1995: Cave Creek disaster
‘‘A father mourning his son bore a weathered log on his shoulder up the long, rocky track at Punakaiki’s place of death yesterday,’’ reporter Mike Crean wrote in The Press on May 1, 1995.
‘He sobbed deeply as he trod, and his eyes streamed. The log was his Cross; Cave Creek his Calvary.
‘‘A Maori party lifted the tapu from the death site. A helicopter lifted the broken platform in sections from the bottom of the chasm. Then an eerie stillness descended on the scene, barely disturbed by grieving families of the 14 disaster victims.
‘‘This is a special place,’’ says Department of Conservation [DOC] spokesman Steve Attwood. It is well known for its aura. It is like a cathedral. Visitors often are reduced to whispering in its confines.

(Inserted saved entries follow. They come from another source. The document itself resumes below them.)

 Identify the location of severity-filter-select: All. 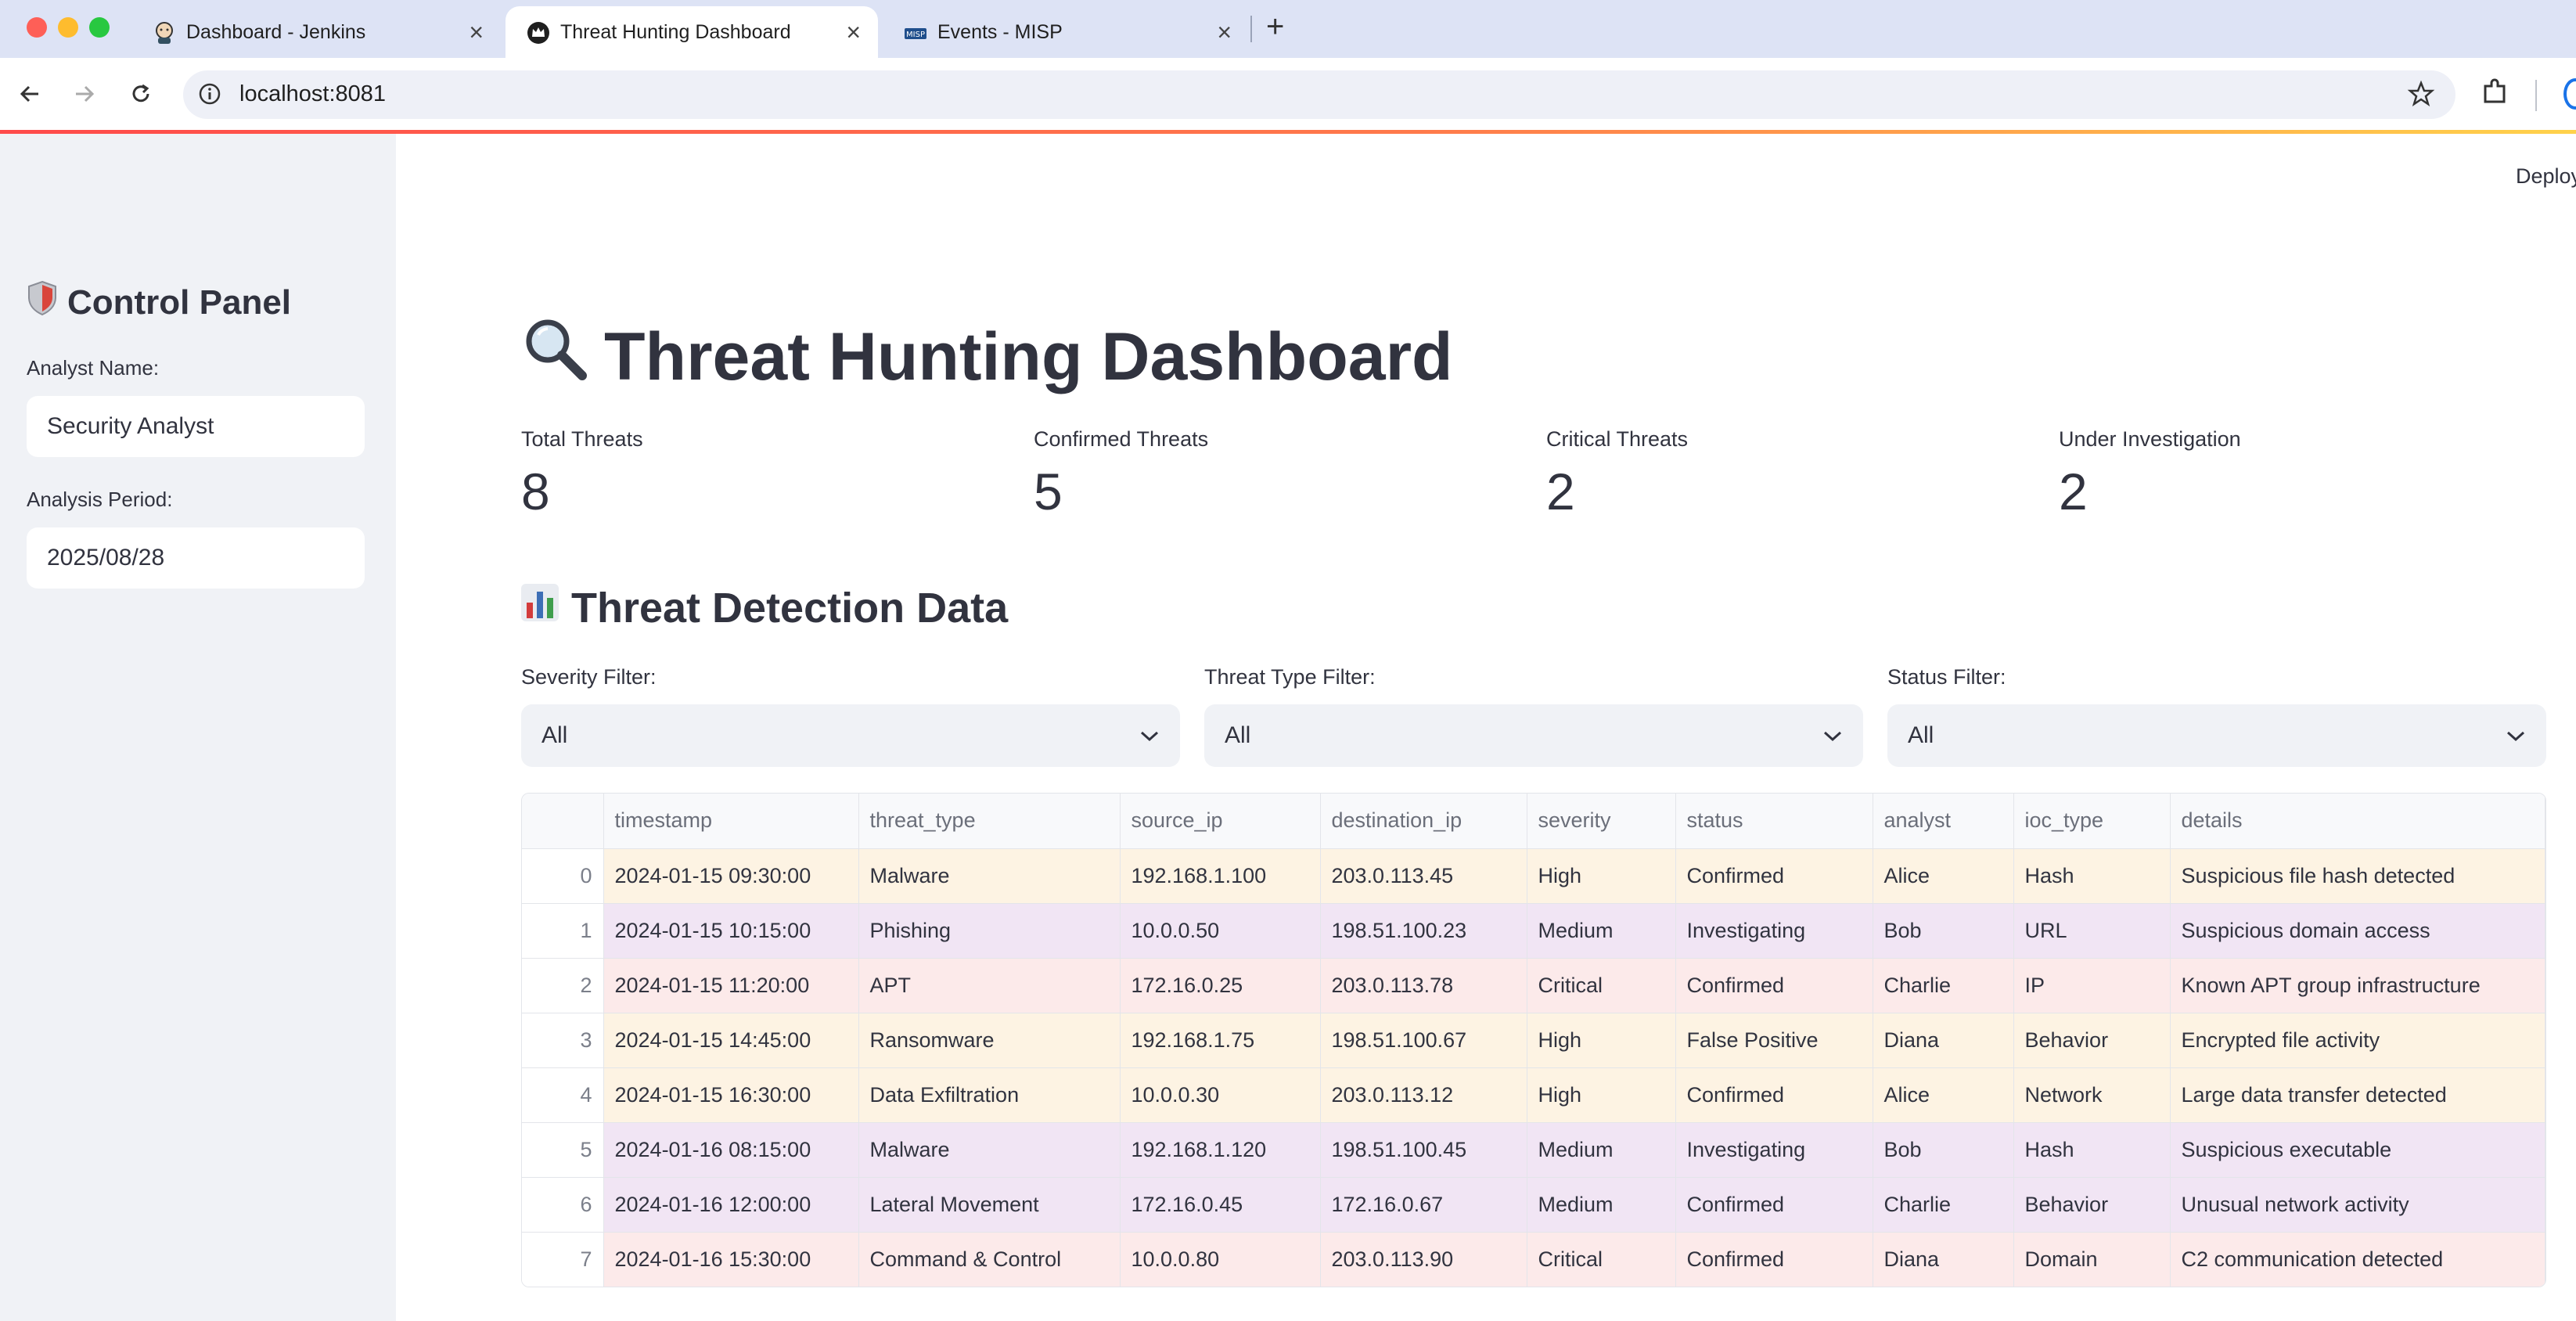
(850, 736).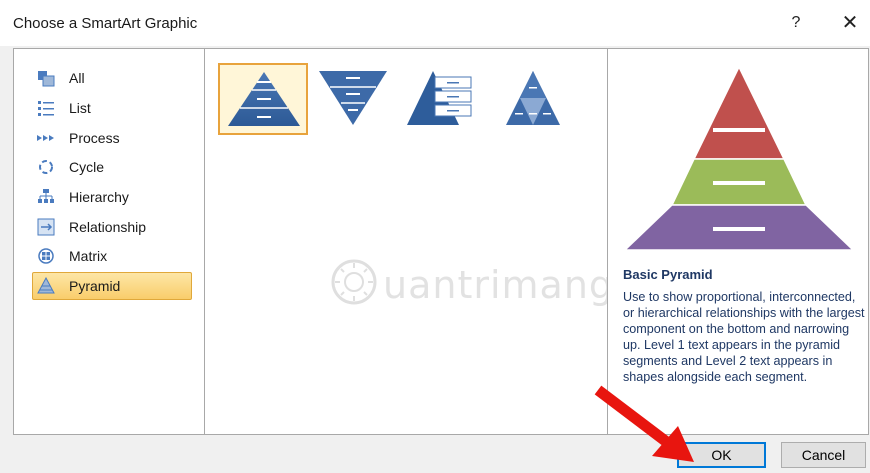  I want to click on inverted-pyramid-icon, so click(353, 98). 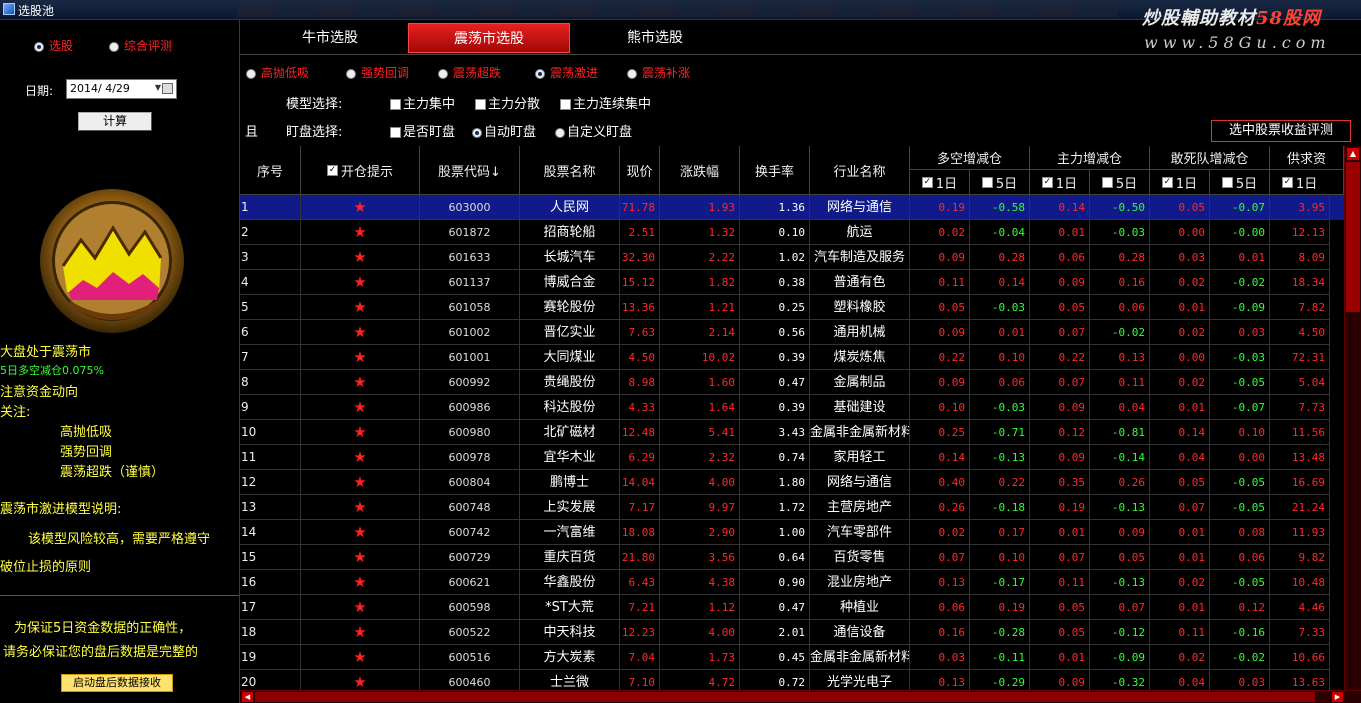 What do you see at coordinates (86, 432) in the screenshot?
I see `focus-item: 高抛低吸` at bounding box center [86, 432].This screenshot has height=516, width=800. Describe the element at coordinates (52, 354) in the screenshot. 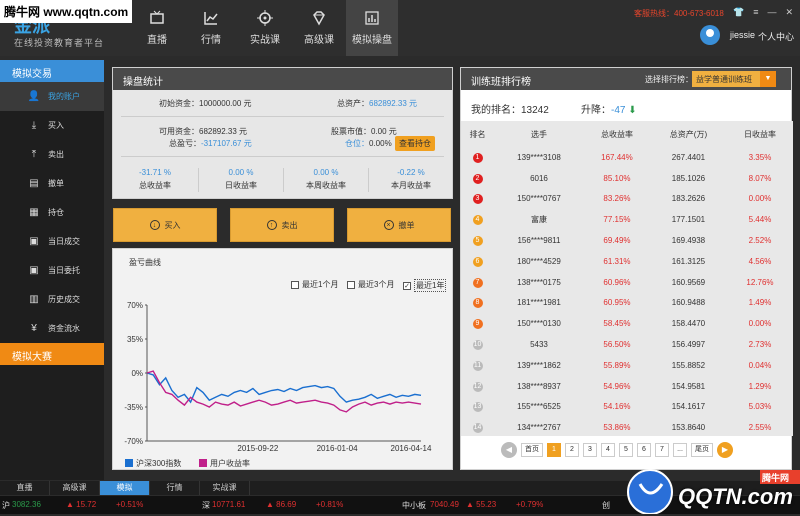

I see `sidebar-section-contest: 模拟大赛` at that location.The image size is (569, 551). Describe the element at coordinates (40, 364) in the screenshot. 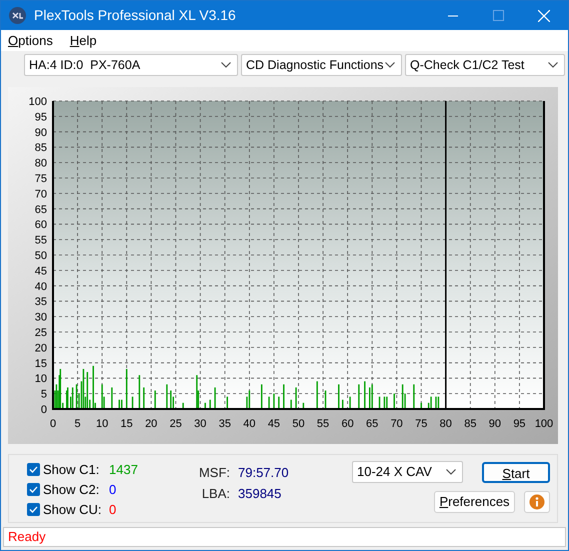

I see `y-tick-label: 15` at that location.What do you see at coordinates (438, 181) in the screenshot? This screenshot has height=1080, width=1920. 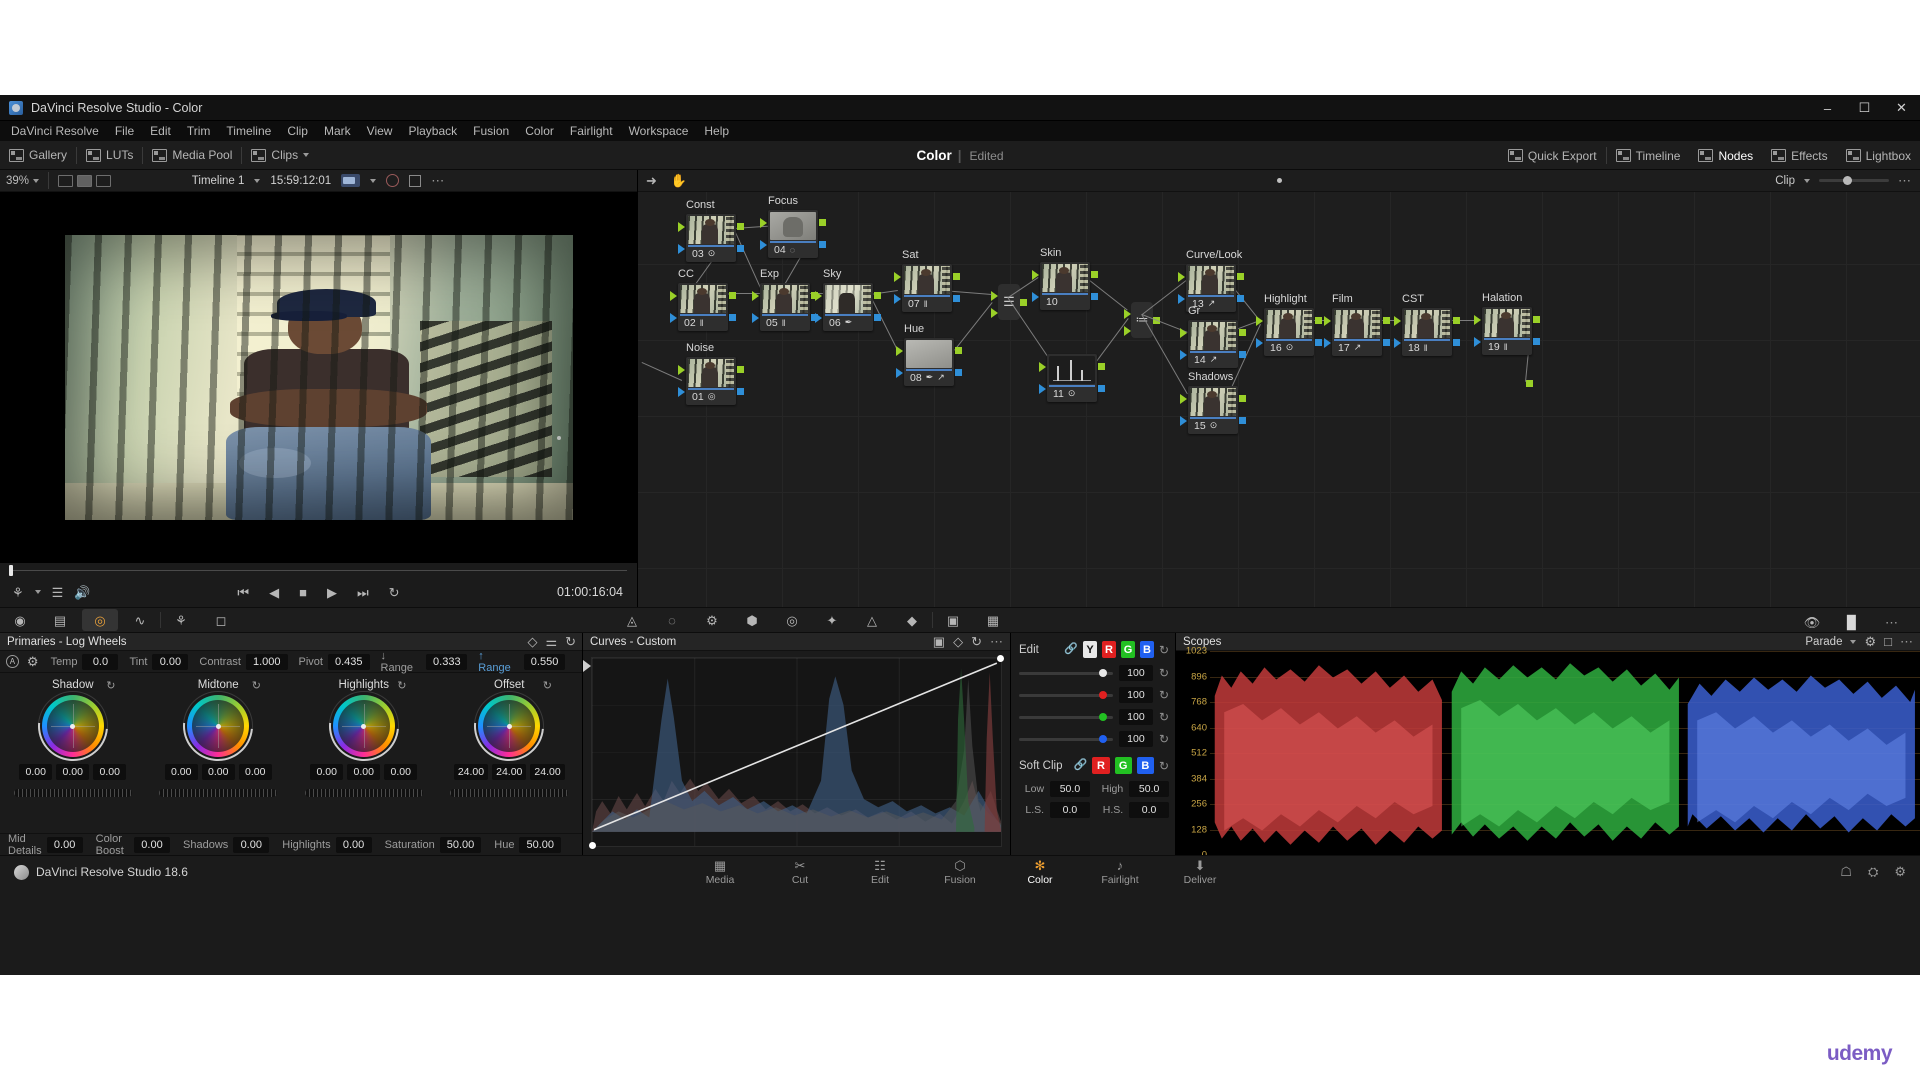 I see `viewer-options-icon: ⋯` at bounding box center [438, 181].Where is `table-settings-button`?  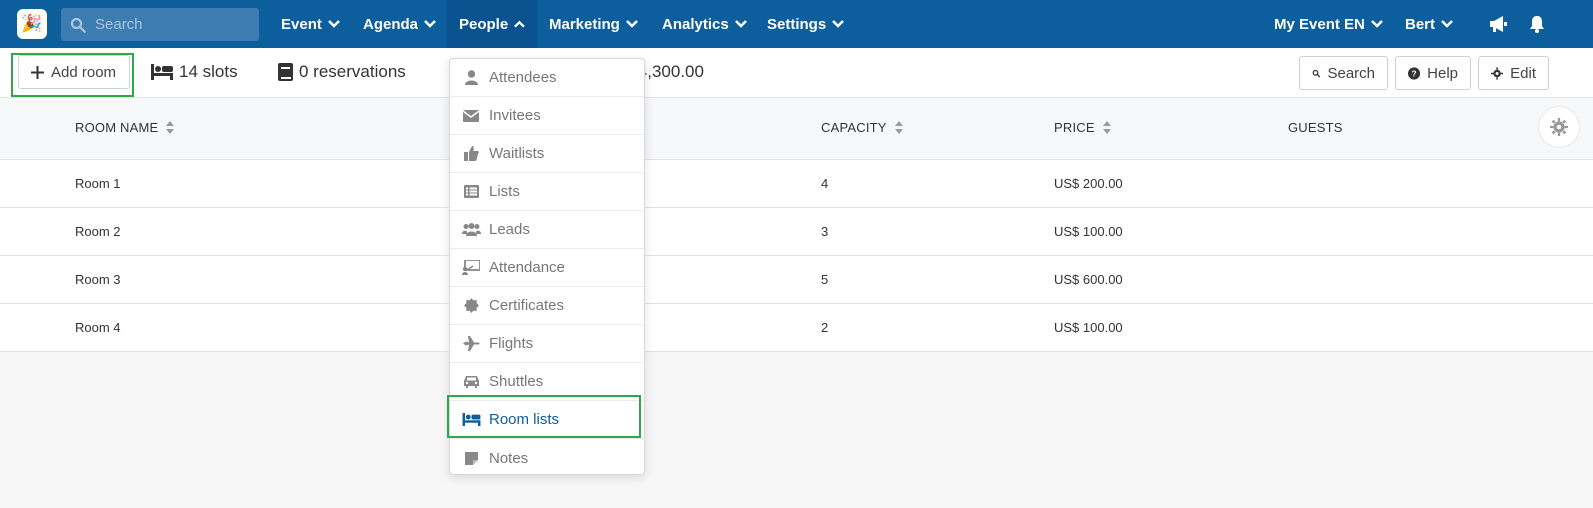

‘‘Not surprisingly, for in the huge hush of this hole in the ground even the trickle of water down the sides is echoed and magnified.’’
Attwood said: ‘‘The area is riddled with caverns. It is full of holes and chasms.’’
Thirteen of the 14 victims were students from Tai Poutini Polytechnic in Greymouth. The 14th was a DOC officer. A poorly constructed viewing platform collapsed on April 28 and fell 40 metres.
‘‘The decking flipped and dropped, as from the top of a three-storey building, on to the rocks below,’’ Crean wrote. ‘‘There it lay, bloodstained and battered, until it, like the remnants at the top, was taken away yesterday.’’
160 Years is a series marking the launch of The Press newspaper in Christchurch on May 25, 1861.